Отождествление и растождествление автора и героя сплетены в единый узел. Но главное связано не с деталями, какую бы бесконечную значимость они ни имели. Главное связано с центральным сюжетным ходом. Самый краткий сюжетный пересказ «Подвига» состоит в том, что мальчик, мечтавший, подобно герою сказки, уйти в картинку, висевшую над его детской кроваткой, вырос и совершил то, о чем мечтал. Эпизод с картинкой – метафора всего сюжетного развития романа (ситуация, в чем-то близкая «Станционному смотрителю»). Этот эпизод является автобиографическим – о нем рассказано в «Других берегах». Примечательны слова, которыми он завершается: «…дробя молитву, присаживаясь на собственные икры, млея в припудренной, преддремной, блаженной своей мгле, я соображал, как перелезу с подушки в картину, в зачарованный лес – куда, кстати, в свое время я и попал» (Р V, 194). Так кончается третий раздел четвертой главы «Других берегов», и читателю предоставлено самому судить о том, что такое «зачарованный лес», в который «в свое время» попал автор. В «Подвиге» этим «лесом» становится покинутая Мартыном Россия, куда он уходит, где он исчезает, ибо уйдя в картинку, вернуться уже невозможно. Как бы ни интерпретировать метафору леса в «Других берегах», ясно, что там речь идет совсем о другом, хотя сама идея тайно посетить Россию не оставляла Набокова и в поздние годы. Ее осуществит и другой автобиографический герой Набокова – Вадим Вадимович из «Смотри на арлекинов!». Тем не менее «лес» героя «Подвига» и «лес» Набокова не совпадают. Не совпадают потому, что герой проживает другую жизнь, чем автор. Другую – но очень похожую. Точку сходства и совпадения Набоков, пожалуй, неявно определяет словом «осуществление», которое он акцентирует, поясняя в предисловии к английскому переводу выбор названия («Glory»). Автор пишет о Мартыне: «Осуществление – это фуговая тема его судьбы; он из тех редких людей, чьи „сны сбываются“»[433].

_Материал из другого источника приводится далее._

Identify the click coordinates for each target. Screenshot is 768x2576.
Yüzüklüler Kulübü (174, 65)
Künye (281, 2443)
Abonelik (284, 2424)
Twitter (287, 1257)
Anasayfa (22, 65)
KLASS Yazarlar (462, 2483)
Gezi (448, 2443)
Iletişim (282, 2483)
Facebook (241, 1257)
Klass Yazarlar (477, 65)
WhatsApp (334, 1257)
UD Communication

Это сходство-различие и составляет нерв автобиографической темы в «Подвиге», а затем и в других, более поздних романах. Набоков берет свою жизнь, свою судьбу, состав своей личности и сплавляет это «Я» с элементами «не Я»: другой жизни, другой судьбы, другой личности. По отношению к собственной биографии и собственному «Я» это становится экспериментом, подобным тому, который Пушкин произвел над героями «Евгения Онегина». Судьба Ольги и Ленского (а также определившаяся исходом дуэли судьба Онегина и Татьяны) сложилась вполне определенным образом – но Пушкин проигрывает и другие варианты судьбы. Возникает сюжет возможностей (термин С. Г. Бочарова[434]), имеющий сложную модальность. У Набокова одновременно умножена и степень условности, и степень реальности. Поскольку в основе сюжета – его реально прожитая жизнь, его собственный духовный опыт, то именно они (а не вымышленная биография героя, Ленского, например) оказываются лишены положительной модальности. Реальность становится «сослагательной», собственное «Я» оказывается вариантом в ряду других, условных, вариантов.